Directions - Transcribe the lines exactly, beginning with the one that contains "Screen dimensions: 800x800" and ending with the final line of the records. Do not transcribe pictures.

=-=-=

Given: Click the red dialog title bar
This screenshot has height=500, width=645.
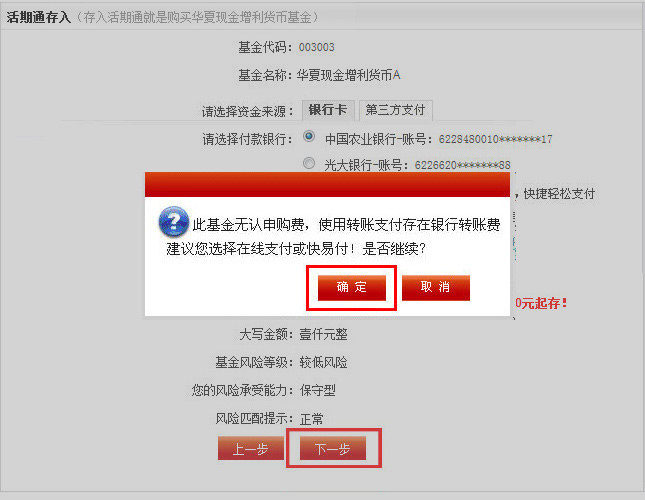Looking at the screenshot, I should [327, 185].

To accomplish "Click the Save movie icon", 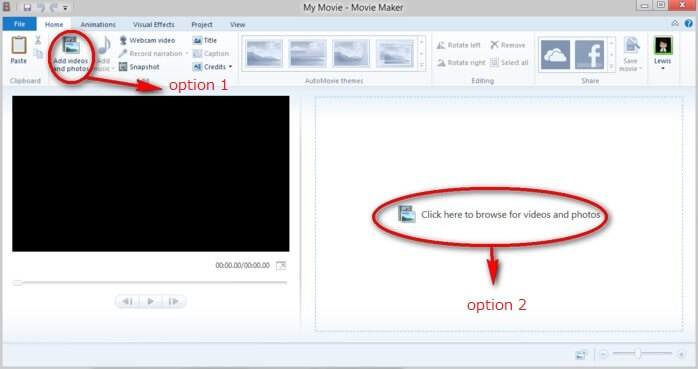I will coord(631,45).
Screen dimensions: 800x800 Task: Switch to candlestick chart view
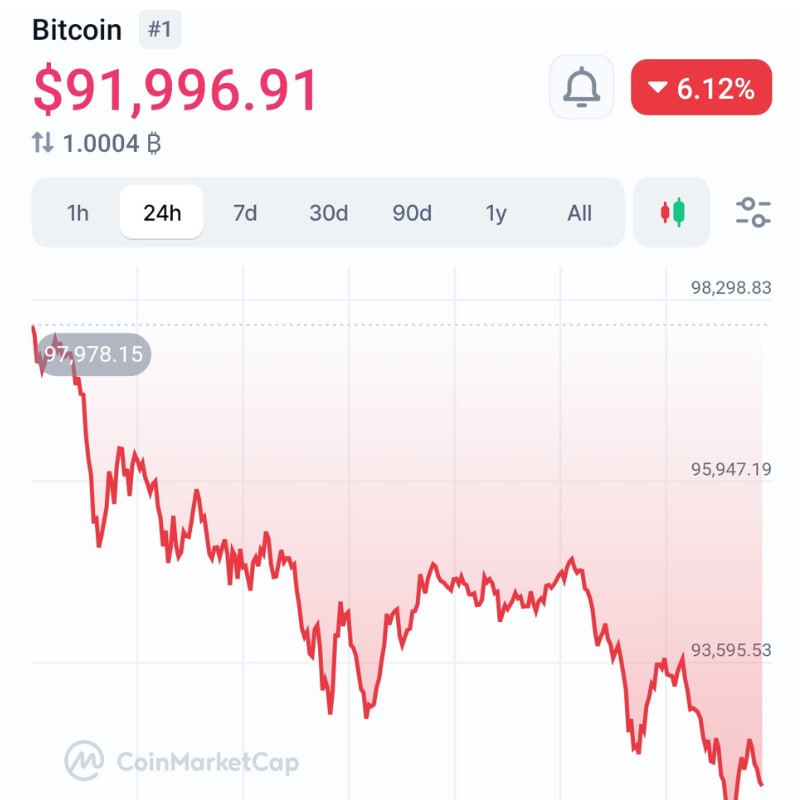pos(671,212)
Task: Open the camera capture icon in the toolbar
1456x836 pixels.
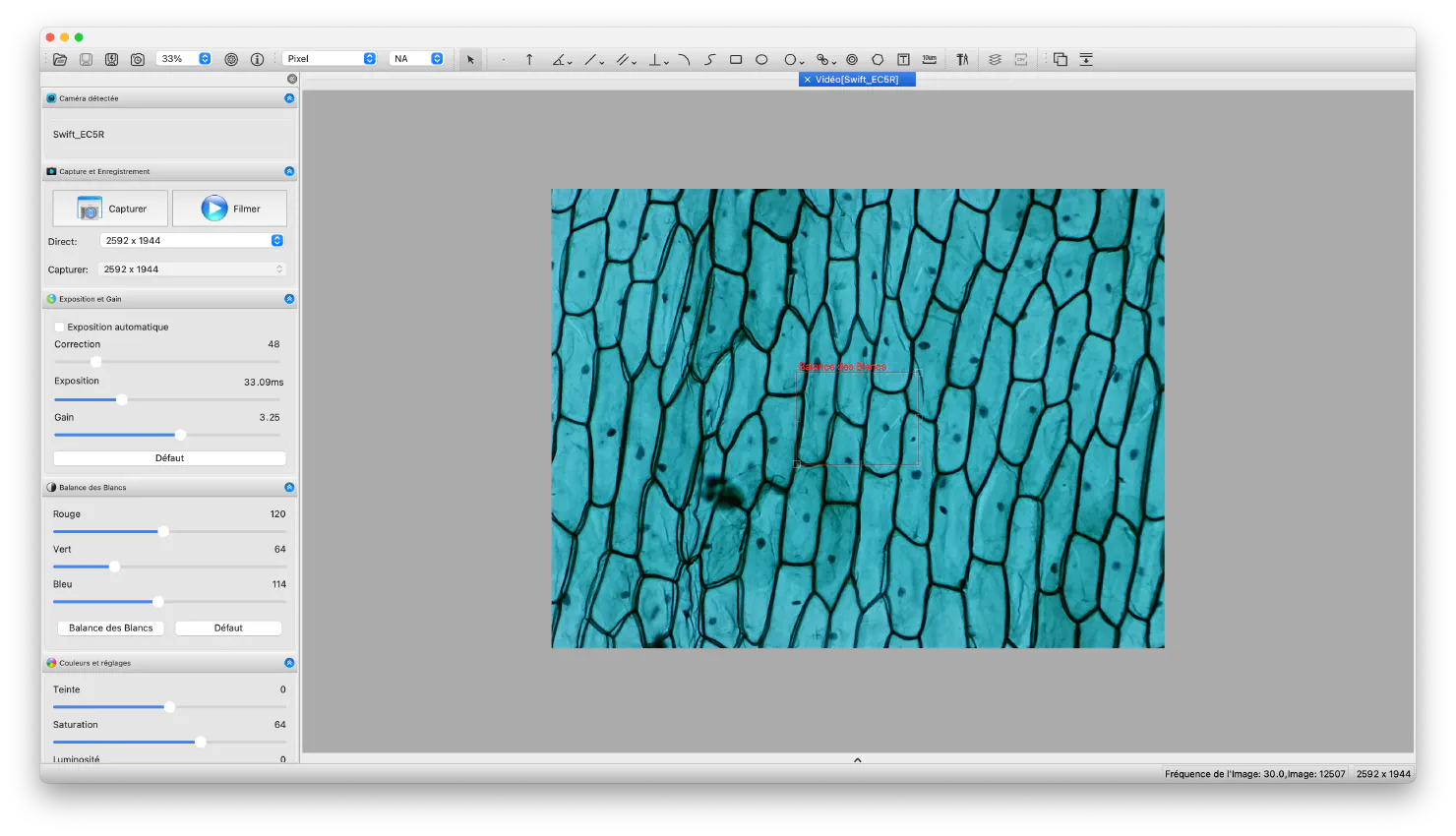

=-=-=

Solution -
Screen dimensions: 800x800 Task: Switch to candlestick chart view
pos(671,212)
Task: Open the camera capture icon in the toolbar
1456x836 pixels.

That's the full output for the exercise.